I wrote:
> Tom Lane wrote:
>
>> "Andrew Dunstan" <andrew@dunslane.net> writes:
>>
>>> It could certainly be done. In general, I have generally taken the view
>>> that owners have the responsibility for monitoring their own machines.
>>>
>> Sure, but providing them tools to do that seems within buildfarm's
>> purview.
>>
>> For some types of failure, the buildfarm script could make a local
>> notification without bothering the server --- but a timeout on the
>> server side would cover a wider variety of failures, including "this
>> machine is dead and ought to be removed from the farm".
>>
>>
>
> Nothing gets removed. If a machine does not report on a branch for 30 days
> it drops off the dashboard, but apart from that it is a retained historic
> aretfact. This buildup in history has been gradually slowing down the
> dashboard, in fact, but Ian Barwick tells me that he has rewritten my
> lousy SQL to make it fast again, so we'll soon get that working better.
>
> Anyway, I think we can do something fairly simply for these alarms.
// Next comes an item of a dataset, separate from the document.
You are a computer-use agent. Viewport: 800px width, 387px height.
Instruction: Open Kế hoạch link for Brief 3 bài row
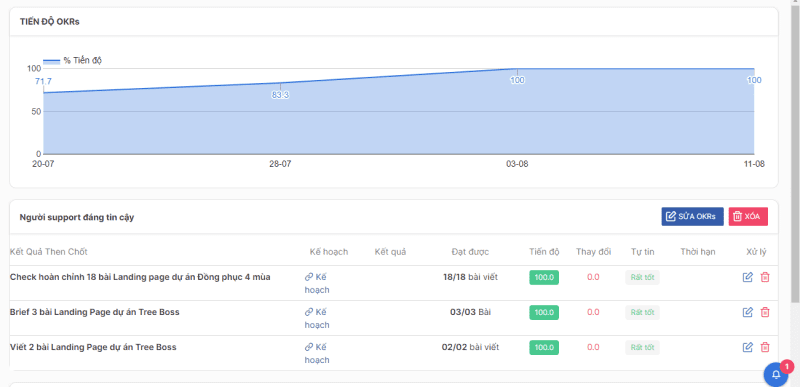[317, 318]
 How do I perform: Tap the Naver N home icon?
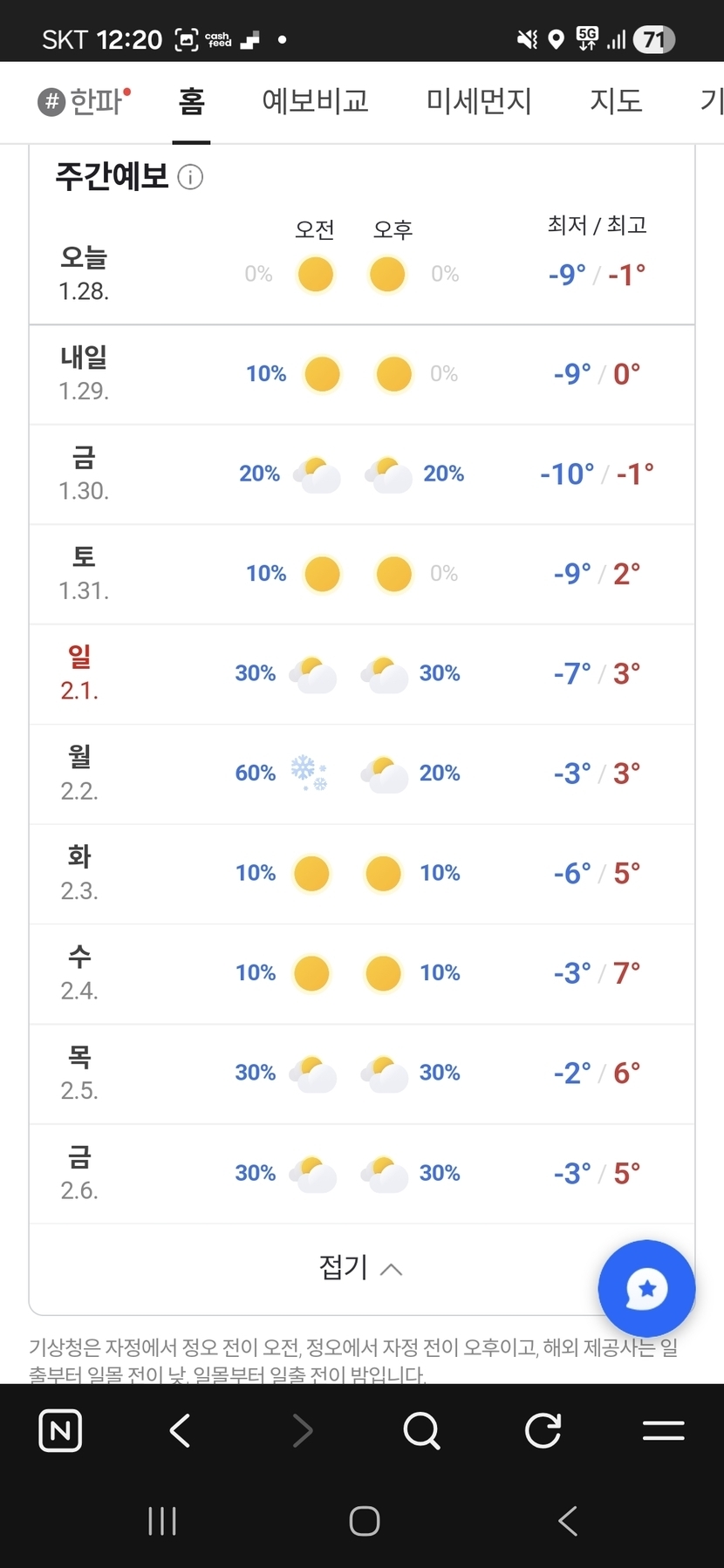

We'll
> just have a special stanza in the config file, and a cron job that checks,
> say, once a day, to see if we have exceeded the alarm period on any
> machine/branch combination.
>
>
OK, I have a gadget to do this in place.
It looks at the config of the last build registered on each branch for a
stanza called 'alerts' that would look like this:
alerts => { HEAD => { alert_after => 24, alert_every => 48 }, REL8_1_STABLE => { alert_after => 168, alert_every
=>48 }, }
The settings are in hours, so this says that if we haven't seen a HEAD
build in 1 day or a stable branch build in 1 week, alert the owner by
email, and keep repeating the alert in each case every 2 days.
If some intrepid buildfarm owner wants to test this out by using low
settings that would trigger an alert that would be good - the cron job
runs every hour.
cheers
andrew